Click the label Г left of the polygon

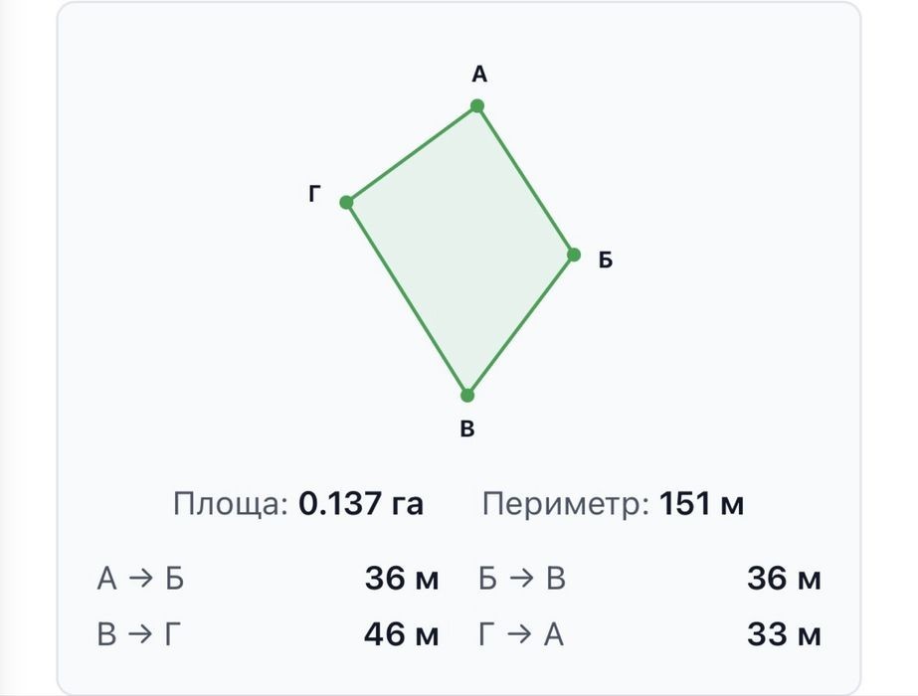(x=314, y=193)
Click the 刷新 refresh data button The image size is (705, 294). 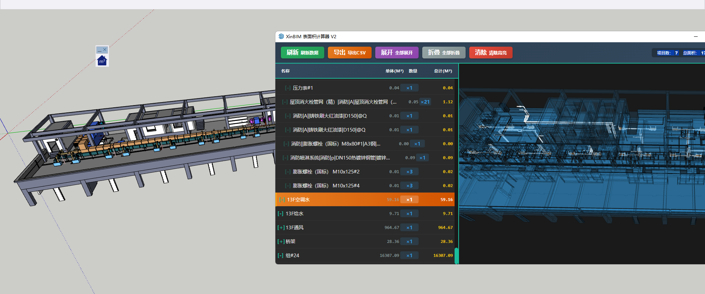coord(302,53)
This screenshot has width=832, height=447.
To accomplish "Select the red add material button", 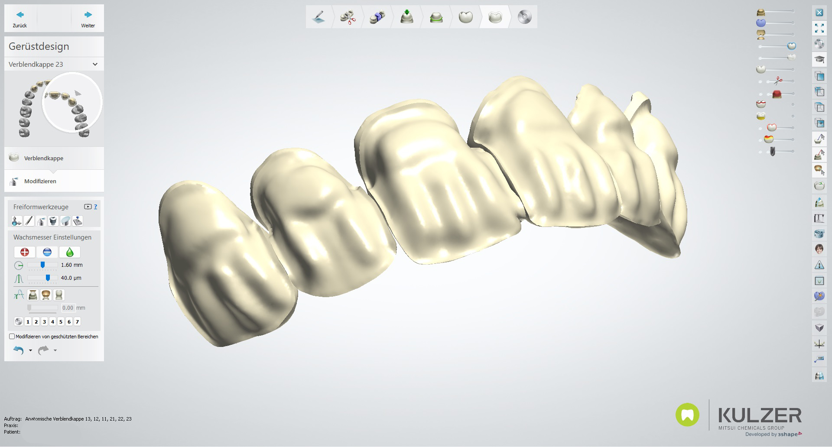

Exercise description: The copy must start at the line containing "This screenshot has width=832, height=447." and end at the last line of the data, matching each line exactly. It must hold no pictures.

Solution:
This screenshot has width=832, height=447.
To accomplish "Select the red add material button", 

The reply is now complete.